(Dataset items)
== Segment start ==

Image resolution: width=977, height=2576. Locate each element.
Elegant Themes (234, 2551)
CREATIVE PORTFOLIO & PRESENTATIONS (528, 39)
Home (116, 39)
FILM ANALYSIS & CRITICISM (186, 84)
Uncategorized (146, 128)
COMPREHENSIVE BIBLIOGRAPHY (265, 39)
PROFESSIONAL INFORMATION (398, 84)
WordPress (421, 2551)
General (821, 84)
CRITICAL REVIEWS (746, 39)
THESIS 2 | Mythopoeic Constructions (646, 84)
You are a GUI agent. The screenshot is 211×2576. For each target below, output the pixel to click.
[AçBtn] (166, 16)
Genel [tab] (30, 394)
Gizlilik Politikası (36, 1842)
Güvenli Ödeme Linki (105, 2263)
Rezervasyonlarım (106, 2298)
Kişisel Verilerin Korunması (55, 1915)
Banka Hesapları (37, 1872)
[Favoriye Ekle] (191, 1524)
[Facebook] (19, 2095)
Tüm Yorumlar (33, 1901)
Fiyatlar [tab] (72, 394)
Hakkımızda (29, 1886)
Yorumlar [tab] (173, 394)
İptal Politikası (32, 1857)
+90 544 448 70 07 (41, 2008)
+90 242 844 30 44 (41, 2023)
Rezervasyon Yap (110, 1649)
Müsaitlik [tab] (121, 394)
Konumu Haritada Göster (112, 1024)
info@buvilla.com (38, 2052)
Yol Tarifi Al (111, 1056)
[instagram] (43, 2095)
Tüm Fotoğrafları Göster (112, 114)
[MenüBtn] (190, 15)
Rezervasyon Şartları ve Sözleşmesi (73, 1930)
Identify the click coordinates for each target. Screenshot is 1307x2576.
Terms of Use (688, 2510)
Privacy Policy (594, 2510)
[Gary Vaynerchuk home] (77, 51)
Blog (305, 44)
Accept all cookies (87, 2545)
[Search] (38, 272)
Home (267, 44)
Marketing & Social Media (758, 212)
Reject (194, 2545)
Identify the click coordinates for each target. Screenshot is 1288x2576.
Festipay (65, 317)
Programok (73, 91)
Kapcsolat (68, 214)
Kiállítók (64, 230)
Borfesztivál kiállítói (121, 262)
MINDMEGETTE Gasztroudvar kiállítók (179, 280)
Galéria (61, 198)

== Segment end ==

In the records above, find every line containing the word "each" and show it.

Image resolution: width=977, height=2576. Locate each element.
You are a GUI agent. The screenshot is 211×2576. For each target below, output the pixel to click.
Identify the click coordinates for each target. Screenshot is 1307x2576.
Identify the click coordinates for each target. Screenshot is 1288x2576.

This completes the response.